The second charge market continued its strong start to the year with its highest level of activity in more than 10 years in March.

According to data from the Finance and Leasing Association (FLA) 2,392 new second charge loans were taken out in March, the most since October 2008.

This was up 31 per cent on March last year and a similar uptick was seen in the value of new business, as that rose 25 per cent to hit £108m for the month.

The data rounds-up a strong first three months of 2019 for the second charge market with January new deals up 18 per cent and the value of business up 12 per cent.

February witnessed even stronger growth, with new agreements rising by 24 per cent and the value of these growing 20 per cent compared to the same month last year.

Strong first quarter

Overall, January to March saw 6,500 deals completed worth £292m, up 25 per cent and 19 per cent respectively on the same period in 2018.

The trend also shows through in the annual figures with 24,812 agreements, up 13 per cent, worth £1.116bn, up nine per cent, completed in the 12 months to March.
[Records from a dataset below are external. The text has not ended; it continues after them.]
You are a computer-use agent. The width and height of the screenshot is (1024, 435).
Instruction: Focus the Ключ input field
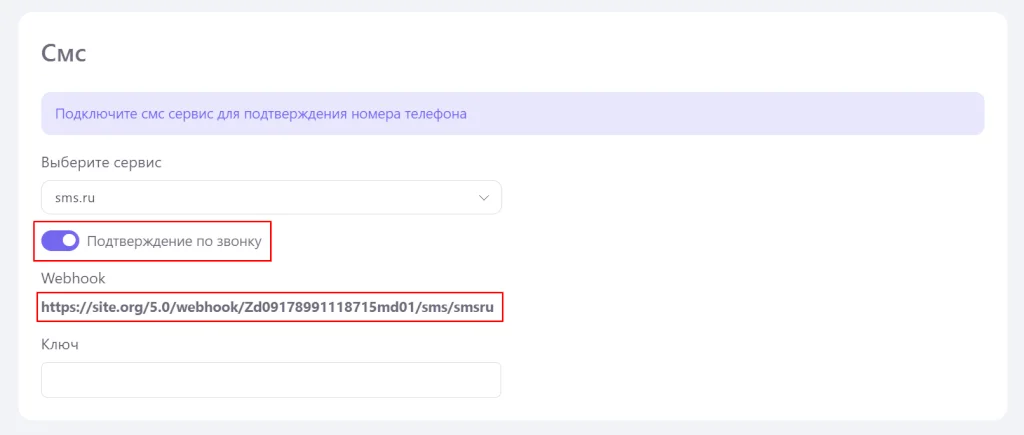tap(271, 379)
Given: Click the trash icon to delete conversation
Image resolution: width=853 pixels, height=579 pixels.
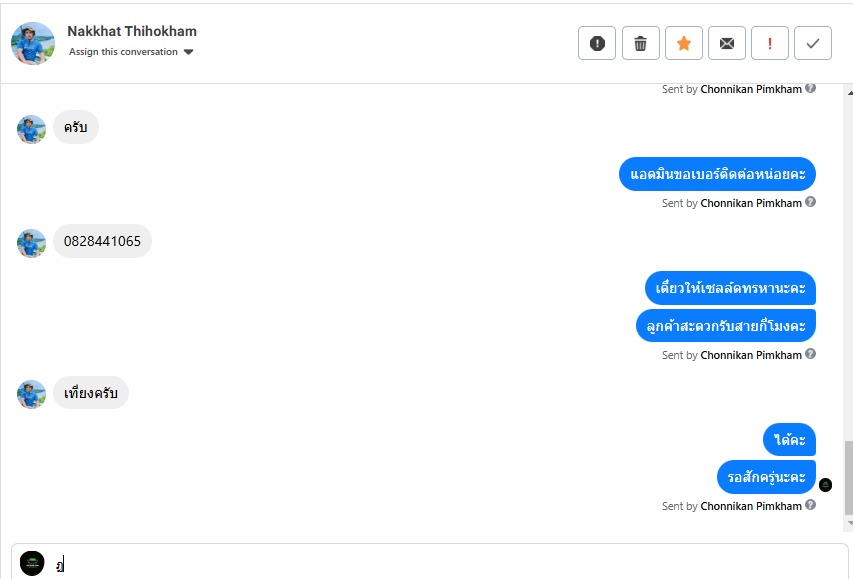Looking at the screenshot, I should (641, 43).
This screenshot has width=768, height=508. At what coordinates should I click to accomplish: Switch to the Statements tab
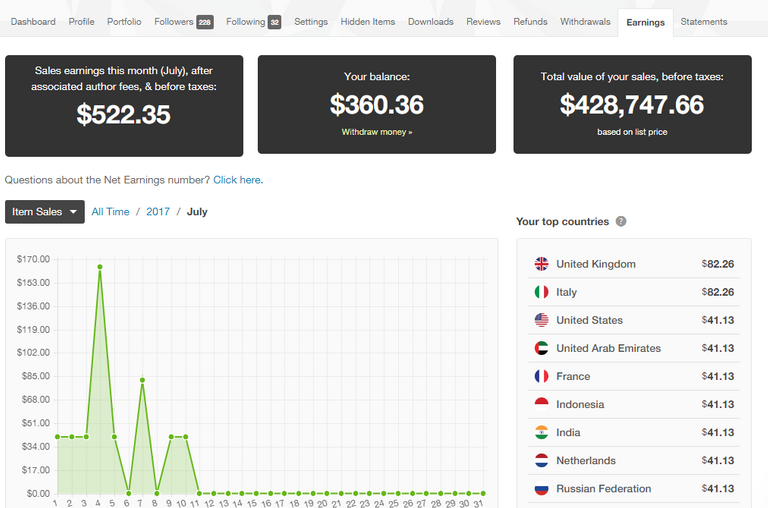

FLA head of consumer and mortgage finance Fiona Hoyle, said: “In March, the second charge mortgage market reported its highest level of monthly new business volumes since October 2008.

“It is a competitive and innovative market for consumers, with a growing number of broker partners.”

Regulator investigation

Last month, The Financial Conduct Authority (FCA) said it would be investigating parts of the second charge and subprime credit markets, as it believes they are designed to benefit from consumers going into arrears.

In the announcement the FCA highlighted its data monitoring consumers in arrears, numbers on standard variable rates and complaints, but has yet to publish evidence of this.